▸ PROVIDED TEXT
○ ○ ○ ○ ○

OTEL Ingest Guide

ServiceRadar ingests OpenTelemetry traces, logs, and metrics over OTLP. This page is the onboarding guide for external producers: where to point your exporter, how TLS and client authentication work, per-language quickstarts, how to verify that telemetry landed, and how to query and correlate it afterwards.

The OTLP receiver is the embedded OTEL collector (rust/otel) running inside the serviceradar-log-collector service. It accepts OTLP exports, publishes them to NATS JetStream (stream events), and the event writer persists them into CNPG/TimescaleDB tables that SRQL and the web UI query.

Endpoints at a glance

Deployment	OTLP/gRPC (4317)	OTLP/HTTP (4318)	Server TLS	Client certificate
Kubernetes, external via shared gateway (recommended; demo runs this)	`<grpc-hostname>:50052` TLS passthrough through the shared Envoy gateway (demo: `otlp-demo.grpc.serviceradar.cloud:50052`)	`https://<http-hostname>` (port 443) terminated by the gateway with a publicly trusted certificate (demo: `https://otlp-demo.serviceradar.cloud`) — no CA download needed; this is the easiest external path	gRPC: ServiceRadar private CA (passthrough). HTTP: public certificate at the gateway	Not requested
Kubernetes, external via LoadBalancer (opt-in: `logCollector.otlp.service.type=LoadBalancer`)	`<LB-IP>:4317` via the `serviceradar-otlp` Service	Published after `logCollector.otlp.service.http.enabled=true`	Yes, cert issued by the ServiceRadar private CA	Not requested (chart config sets no client CA)

○ ○ ○ ○ ○

▸ MATERIAL SUPPLIED
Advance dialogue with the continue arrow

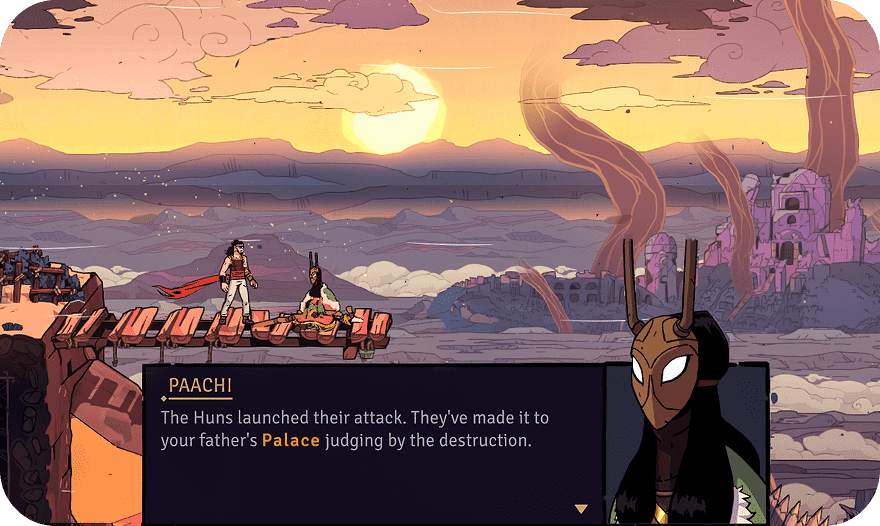(x=581, y=508)
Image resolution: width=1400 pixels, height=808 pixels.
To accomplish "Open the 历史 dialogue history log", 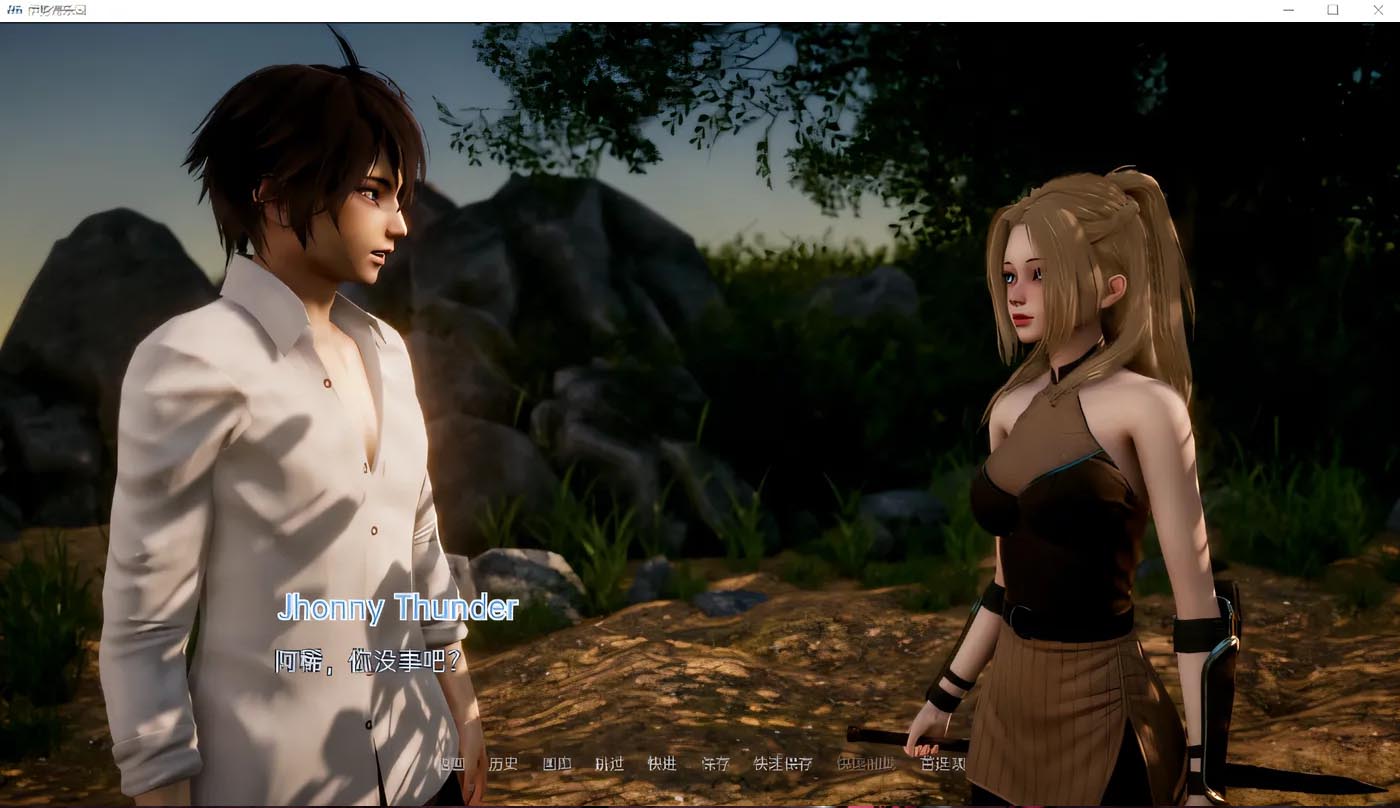I will (x=503, y=764).
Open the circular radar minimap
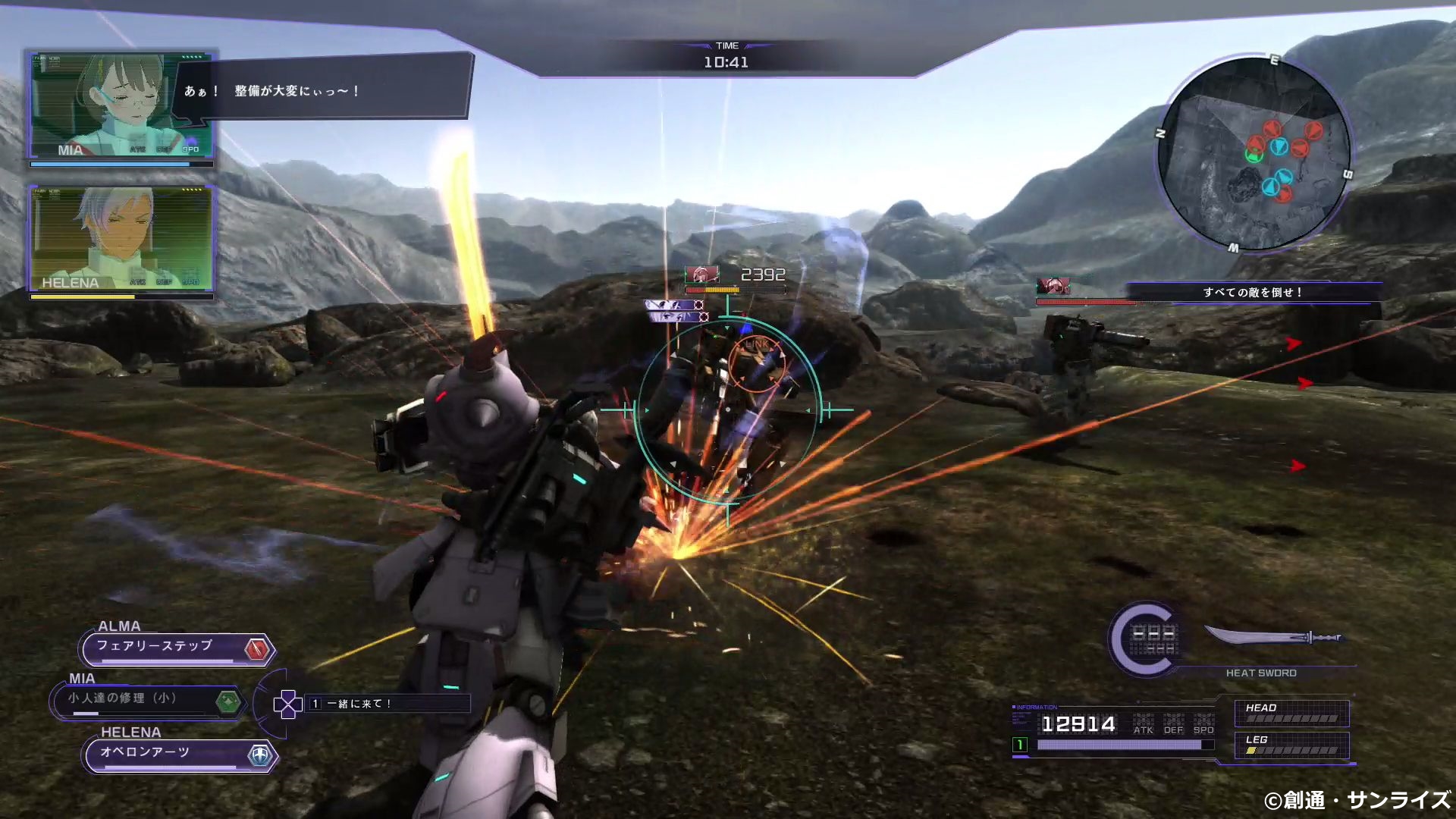The image size is (1456, 819). pyautogui.click(x=1254, y=153)
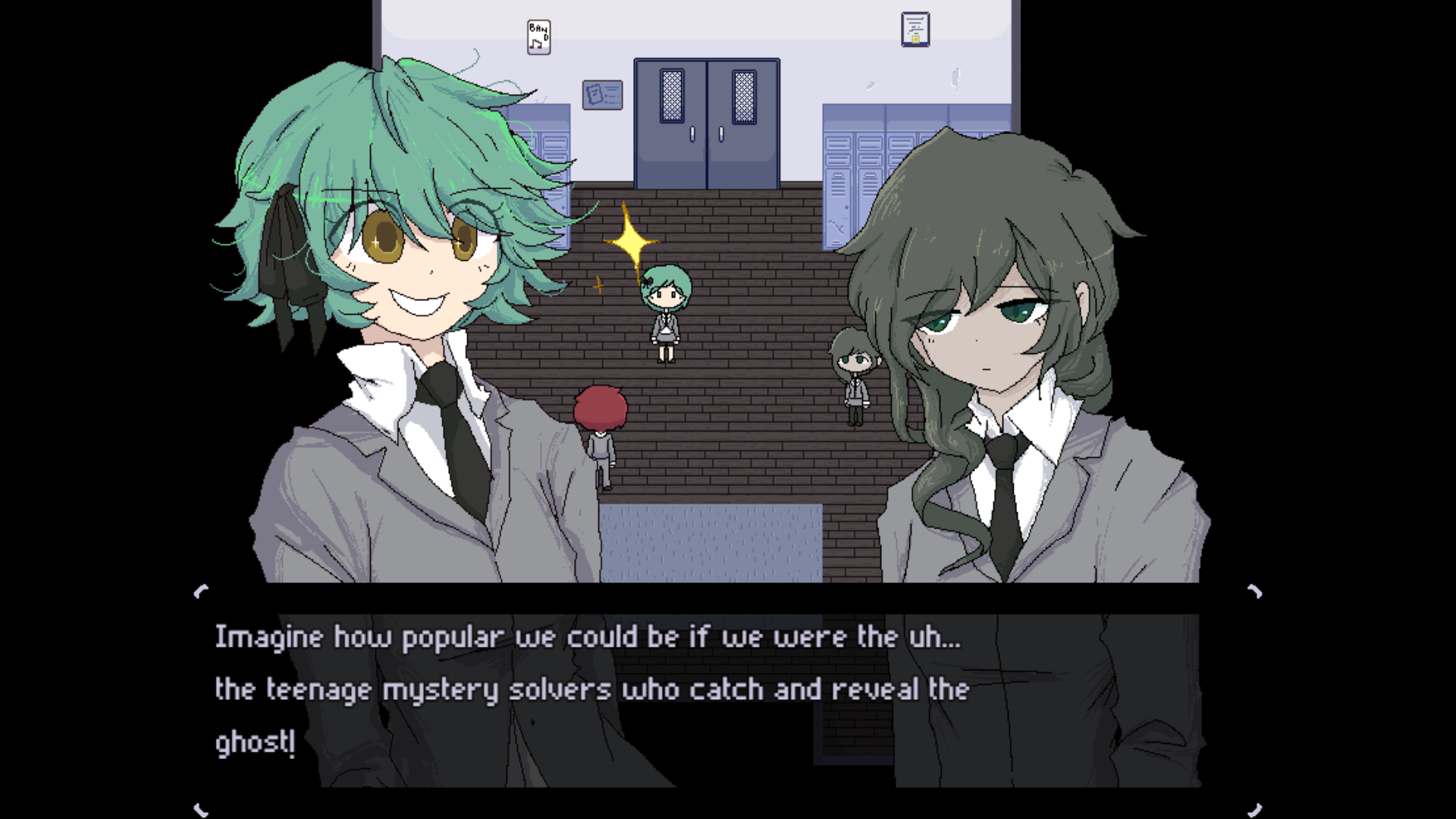Click the bulletin notice beside the double doors

[x=601, y=94]
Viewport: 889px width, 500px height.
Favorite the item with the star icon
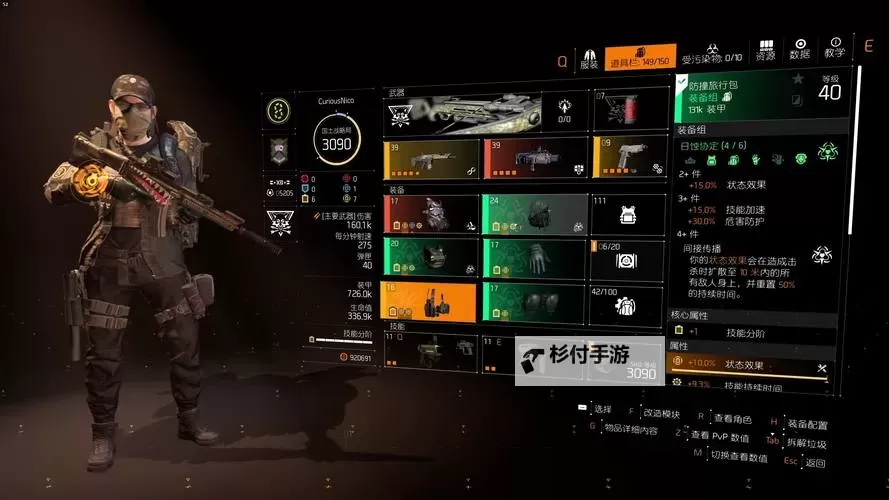pyautogui.click(x=797, y=79)
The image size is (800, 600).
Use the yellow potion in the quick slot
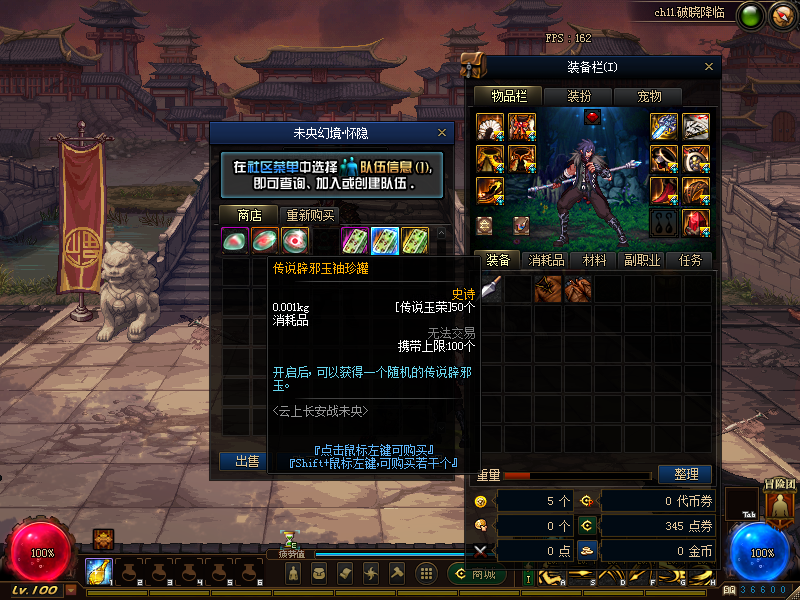click(x=98, y=571)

○ ○ ○ ○ ○

▸ SET TASKS
A - The OTEL ingest guide opens by listing what it covers for external producers. Name each of those topics.
B - Using the OTEL ingest guide, answer each of these briefly:
(i) Inside which service does the embedded OTEL collector run?
(ii) On which port does the shared gateway accept OTLP/gRPC traffic?
(iii) Which setting switches the OTLP Service to the LoadBalancer option?

▸ RESPONSES TO THE EXERCISE
A -
- Where to point your exporter
- How TLS and client authentication work
- Per-language quickstarts
- How to verify that telemetry landed
- How to query and correlate it afterwards

B -
(i) serviceradar-log-collector
(ii) 50052
(iii) `logCollector.otlp.service.type=LoadBalancer`